To trend-spotting hedgie, the cryptocurrency is ‘the fastest horse,’ so he buys its futures.

Bitcoin is getting downright respectable. Now it can boast an endorsement from Paul Tudor Jones, who has a pretty decent rep of predicting investing and economic trends.

Jones becomes the first big-name hedge fund manager to invest in the cryptocurrency, which has long been the object of disdain among mainstream Wall Streeters. They term it as a haven for drug dealers and other unsavory souls, because its blockchain technology can make it easy to mask people involved in transactions.

“The best profit-maximizing strategy is to own the fastest horse,” wrote Jones, the founder and CEO of Tudor Investment, in a note to clients. “If I am forced to forecast, my bet is it will be Bitcoin.”

Jones titled his piece “The Great Monetary Inflation,” by which he means there will be an expansion in forms of money up ahead, not necessarily price inflation. As a store of value, he still ranks Bitcoin behind financial assets (No. 1), cash, and gold. Amid the current economic turmoil, however, Jones believes that Bitcoin will play “a growing role.”

And up to a point, Jones is putting his money where his mouth is. He indicated that his Tudor BVI fund is allocating a low single-digit percentage of its assets in Bitcoin futures. His hedge operation is of the macro persuasion, which means it seeks to ride major trends it spots worldwide, particularly in interest rates and currencies. So Bitcoin is in Jones’ sweet spot.

Jones himself is well-known as a forecaster: He predicted the Black Monday stock market crash in 1987 and made a pile by shorting equities. His strong performance has ebbed somewhat lately, though, and he has suffered some investor redemptions. Tudor has an estimated $7.5 billion under management. An attempt to reach him for comment wasn’t immediately successful.

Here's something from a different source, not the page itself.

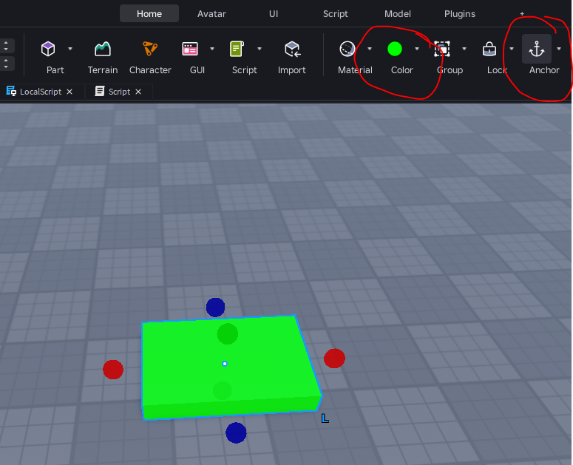Screen dimensions: 573x465
Task: Click the plus button after Plugins tab
Action: 522,14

To be sure, the Bitcoin market is a volatile one, not for the faint of heart. The cryptocurrency reached an all-time high of $19,800 in 2018, tumbled to $3,952 at the end of that year, and climbed back to $12,024 in 2019. In March, Bitcoin went into another freefall as stocks tanked worldwide. It bottomed out at $5,672, as Washington help for the capital markets was announced, and rose anew to $9,826 Thursday, according to Coindesk.

Bitcoin has gradually gained greater acceptance. In 2017, Jamie Dimon, CEO of JPMorgan Chase publicly denounced the virtual currency as a fraud. And he went on to say: “It’s worse than tulip bulbs. It won’t end well. Someone is going to get killed. … It’s just not a real thing, eventually it will be closed.”

Well, times have changed. JPM has accepted two well-known Bitcoin exchanges, Coinbase and Gemini Trust, as banking customers. Dimon later said he regretted his remarks about Bitcoin.

Meanwhile, Bitcoin futures now trade on the CME Group’s floor, where trading volume has jumped more than 40% from a year ago, the exchange said. Some 850 new accounts have opened in 2020, more than twice the pace of this time last year.